## What this task involves
For the entries below, work out how many lines include the string "computer", then write only that number.

## Provided data
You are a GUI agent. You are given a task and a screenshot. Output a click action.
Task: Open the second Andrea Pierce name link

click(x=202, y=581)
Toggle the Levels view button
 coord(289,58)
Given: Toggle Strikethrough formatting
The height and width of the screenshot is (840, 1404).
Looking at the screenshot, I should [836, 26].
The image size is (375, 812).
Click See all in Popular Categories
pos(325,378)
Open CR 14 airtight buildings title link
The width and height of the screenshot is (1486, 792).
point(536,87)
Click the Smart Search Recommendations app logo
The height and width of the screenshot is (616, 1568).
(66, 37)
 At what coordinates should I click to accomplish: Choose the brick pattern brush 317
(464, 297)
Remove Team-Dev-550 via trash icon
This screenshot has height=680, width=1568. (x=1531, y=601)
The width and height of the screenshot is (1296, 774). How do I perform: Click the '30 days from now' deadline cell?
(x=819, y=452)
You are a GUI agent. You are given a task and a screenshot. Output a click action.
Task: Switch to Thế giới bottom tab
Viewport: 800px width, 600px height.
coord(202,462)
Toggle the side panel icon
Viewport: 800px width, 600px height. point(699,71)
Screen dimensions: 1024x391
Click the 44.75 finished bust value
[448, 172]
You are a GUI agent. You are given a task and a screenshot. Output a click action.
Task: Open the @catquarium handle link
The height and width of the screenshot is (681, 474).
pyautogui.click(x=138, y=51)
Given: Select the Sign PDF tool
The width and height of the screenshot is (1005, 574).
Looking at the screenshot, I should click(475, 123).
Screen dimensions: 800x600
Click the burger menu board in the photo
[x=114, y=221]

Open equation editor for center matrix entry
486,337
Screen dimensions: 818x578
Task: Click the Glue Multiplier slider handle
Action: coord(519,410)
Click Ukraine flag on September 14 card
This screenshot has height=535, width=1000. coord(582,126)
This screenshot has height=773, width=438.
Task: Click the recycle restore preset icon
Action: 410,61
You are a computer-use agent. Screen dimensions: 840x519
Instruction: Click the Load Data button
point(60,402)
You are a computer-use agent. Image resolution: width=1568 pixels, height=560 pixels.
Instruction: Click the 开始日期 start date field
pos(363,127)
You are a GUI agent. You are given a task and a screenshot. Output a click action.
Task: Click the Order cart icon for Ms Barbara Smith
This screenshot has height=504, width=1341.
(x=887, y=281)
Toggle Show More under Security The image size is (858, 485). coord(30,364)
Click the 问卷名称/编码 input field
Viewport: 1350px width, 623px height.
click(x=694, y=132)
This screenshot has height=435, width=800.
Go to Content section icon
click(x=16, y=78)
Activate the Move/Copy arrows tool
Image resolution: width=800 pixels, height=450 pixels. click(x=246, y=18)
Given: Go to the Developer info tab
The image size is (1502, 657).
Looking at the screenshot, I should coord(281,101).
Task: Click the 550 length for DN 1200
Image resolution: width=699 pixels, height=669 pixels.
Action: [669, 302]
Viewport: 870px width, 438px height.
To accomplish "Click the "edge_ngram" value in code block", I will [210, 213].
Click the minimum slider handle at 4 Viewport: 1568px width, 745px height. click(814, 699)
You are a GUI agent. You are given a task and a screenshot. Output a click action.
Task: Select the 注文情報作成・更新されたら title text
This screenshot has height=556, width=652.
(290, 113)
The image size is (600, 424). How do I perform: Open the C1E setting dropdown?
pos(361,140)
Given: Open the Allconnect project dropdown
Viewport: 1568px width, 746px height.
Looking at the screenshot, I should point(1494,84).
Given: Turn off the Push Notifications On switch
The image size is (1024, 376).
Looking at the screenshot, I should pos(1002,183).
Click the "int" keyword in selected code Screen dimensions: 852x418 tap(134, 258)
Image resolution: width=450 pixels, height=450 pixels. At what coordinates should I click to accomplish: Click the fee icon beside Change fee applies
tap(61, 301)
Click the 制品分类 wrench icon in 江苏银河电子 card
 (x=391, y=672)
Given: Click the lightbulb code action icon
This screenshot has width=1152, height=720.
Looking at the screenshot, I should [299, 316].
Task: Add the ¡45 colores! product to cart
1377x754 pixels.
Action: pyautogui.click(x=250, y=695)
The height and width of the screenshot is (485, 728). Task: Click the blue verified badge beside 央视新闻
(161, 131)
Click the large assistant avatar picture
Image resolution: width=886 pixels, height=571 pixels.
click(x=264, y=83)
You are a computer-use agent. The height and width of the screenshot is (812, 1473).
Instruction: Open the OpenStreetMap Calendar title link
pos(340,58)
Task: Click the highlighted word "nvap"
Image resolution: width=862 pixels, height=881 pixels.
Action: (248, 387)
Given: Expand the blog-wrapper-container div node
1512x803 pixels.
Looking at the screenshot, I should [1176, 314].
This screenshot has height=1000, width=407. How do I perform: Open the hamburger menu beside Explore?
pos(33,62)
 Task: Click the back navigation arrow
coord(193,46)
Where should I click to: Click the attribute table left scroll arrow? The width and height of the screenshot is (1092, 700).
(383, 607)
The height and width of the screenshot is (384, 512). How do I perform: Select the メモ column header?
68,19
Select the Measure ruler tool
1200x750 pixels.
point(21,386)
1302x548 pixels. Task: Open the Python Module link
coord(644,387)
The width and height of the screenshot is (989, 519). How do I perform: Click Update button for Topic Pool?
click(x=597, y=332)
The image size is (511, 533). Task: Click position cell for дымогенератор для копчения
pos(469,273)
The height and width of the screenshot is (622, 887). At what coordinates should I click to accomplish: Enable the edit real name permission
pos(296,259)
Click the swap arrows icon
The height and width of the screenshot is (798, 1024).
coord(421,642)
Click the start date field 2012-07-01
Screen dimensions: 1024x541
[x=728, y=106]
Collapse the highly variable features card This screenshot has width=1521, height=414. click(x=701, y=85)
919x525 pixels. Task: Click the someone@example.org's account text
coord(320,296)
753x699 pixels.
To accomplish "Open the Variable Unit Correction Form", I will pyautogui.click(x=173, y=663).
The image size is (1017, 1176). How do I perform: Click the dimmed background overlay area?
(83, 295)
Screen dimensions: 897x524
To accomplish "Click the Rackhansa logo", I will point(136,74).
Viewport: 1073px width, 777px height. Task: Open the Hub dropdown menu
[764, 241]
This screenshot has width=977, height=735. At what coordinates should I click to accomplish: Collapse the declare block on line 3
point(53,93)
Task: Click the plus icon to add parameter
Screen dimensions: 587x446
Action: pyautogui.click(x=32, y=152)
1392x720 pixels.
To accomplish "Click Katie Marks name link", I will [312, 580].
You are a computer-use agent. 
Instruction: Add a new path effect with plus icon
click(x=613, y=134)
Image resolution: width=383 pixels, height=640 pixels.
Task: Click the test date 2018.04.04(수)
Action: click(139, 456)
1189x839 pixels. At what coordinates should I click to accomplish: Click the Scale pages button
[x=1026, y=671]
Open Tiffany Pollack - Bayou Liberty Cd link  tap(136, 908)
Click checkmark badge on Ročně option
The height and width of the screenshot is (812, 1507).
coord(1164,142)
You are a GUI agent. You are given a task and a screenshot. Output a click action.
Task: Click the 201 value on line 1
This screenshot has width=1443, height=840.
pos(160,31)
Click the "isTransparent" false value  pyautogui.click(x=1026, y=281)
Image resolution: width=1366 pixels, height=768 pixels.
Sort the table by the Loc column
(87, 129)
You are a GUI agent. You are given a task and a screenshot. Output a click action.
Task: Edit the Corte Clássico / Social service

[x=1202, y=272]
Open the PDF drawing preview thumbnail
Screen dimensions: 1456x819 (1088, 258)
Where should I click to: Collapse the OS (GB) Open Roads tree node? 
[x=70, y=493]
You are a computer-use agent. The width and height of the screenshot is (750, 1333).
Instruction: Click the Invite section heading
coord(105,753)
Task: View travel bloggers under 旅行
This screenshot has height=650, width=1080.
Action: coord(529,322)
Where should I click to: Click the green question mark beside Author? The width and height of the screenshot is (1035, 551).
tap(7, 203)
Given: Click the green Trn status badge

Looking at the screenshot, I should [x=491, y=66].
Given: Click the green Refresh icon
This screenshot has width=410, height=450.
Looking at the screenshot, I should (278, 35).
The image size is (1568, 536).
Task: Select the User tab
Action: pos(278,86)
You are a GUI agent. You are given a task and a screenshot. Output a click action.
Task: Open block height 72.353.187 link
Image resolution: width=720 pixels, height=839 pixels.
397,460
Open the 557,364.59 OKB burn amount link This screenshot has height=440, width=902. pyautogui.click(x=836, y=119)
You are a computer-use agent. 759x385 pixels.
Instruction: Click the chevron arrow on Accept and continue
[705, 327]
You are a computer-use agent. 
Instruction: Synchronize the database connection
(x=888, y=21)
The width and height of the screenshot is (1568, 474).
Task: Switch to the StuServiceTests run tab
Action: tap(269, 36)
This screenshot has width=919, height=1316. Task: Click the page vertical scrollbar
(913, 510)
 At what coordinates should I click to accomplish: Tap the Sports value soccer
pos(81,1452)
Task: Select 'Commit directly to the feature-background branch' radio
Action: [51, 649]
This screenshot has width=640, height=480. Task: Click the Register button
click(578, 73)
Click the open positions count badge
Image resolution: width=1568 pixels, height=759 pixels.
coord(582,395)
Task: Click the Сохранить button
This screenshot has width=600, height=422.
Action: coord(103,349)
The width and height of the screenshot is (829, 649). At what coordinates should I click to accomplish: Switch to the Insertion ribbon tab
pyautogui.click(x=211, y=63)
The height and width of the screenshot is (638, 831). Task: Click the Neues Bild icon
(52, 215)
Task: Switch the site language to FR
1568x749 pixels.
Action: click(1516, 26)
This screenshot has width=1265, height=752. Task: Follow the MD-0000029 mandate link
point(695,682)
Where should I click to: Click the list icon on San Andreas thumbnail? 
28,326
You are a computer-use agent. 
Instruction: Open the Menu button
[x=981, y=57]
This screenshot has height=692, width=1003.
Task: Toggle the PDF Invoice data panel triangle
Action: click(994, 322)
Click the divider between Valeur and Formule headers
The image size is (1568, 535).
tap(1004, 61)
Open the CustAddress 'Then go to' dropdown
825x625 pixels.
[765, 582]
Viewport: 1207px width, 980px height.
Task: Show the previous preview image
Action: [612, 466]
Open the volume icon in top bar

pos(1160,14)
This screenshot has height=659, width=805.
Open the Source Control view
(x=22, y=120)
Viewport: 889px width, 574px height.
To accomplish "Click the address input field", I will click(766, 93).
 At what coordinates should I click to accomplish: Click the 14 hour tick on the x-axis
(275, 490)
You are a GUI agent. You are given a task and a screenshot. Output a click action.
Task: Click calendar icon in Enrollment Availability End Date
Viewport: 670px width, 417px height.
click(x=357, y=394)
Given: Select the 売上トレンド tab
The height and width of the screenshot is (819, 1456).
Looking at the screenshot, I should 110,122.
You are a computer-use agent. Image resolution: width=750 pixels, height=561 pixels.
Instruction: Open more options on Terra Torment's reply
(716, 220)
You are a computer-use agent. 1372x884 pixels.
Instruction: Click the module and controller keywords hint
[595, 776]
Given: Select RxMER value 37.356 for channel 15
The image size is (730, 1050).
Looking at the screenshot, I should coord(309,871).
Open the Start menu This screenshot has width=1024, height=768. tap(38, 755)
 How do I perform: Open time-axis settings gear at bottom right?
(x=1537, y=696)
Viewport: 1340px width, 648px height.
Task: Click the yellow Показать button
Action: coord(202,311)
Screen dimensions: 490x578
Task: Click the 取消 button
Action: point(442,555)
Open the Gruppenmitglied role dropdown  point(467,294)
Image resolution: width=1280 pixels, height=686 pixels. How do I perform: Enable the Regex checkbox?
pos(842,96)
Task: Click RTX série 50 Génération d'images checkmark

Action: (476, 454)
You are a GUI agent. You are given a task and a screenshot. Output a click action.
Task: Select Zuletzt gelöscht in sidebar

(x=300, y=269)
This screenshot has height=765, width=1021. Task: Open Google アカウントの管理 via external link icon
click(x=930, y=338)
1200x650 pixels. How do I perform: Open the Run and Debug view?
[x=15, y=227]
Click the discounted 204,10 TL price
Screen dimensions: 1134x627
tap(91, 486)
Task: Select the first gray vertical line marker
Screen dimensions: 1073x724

## Result of this exercise
10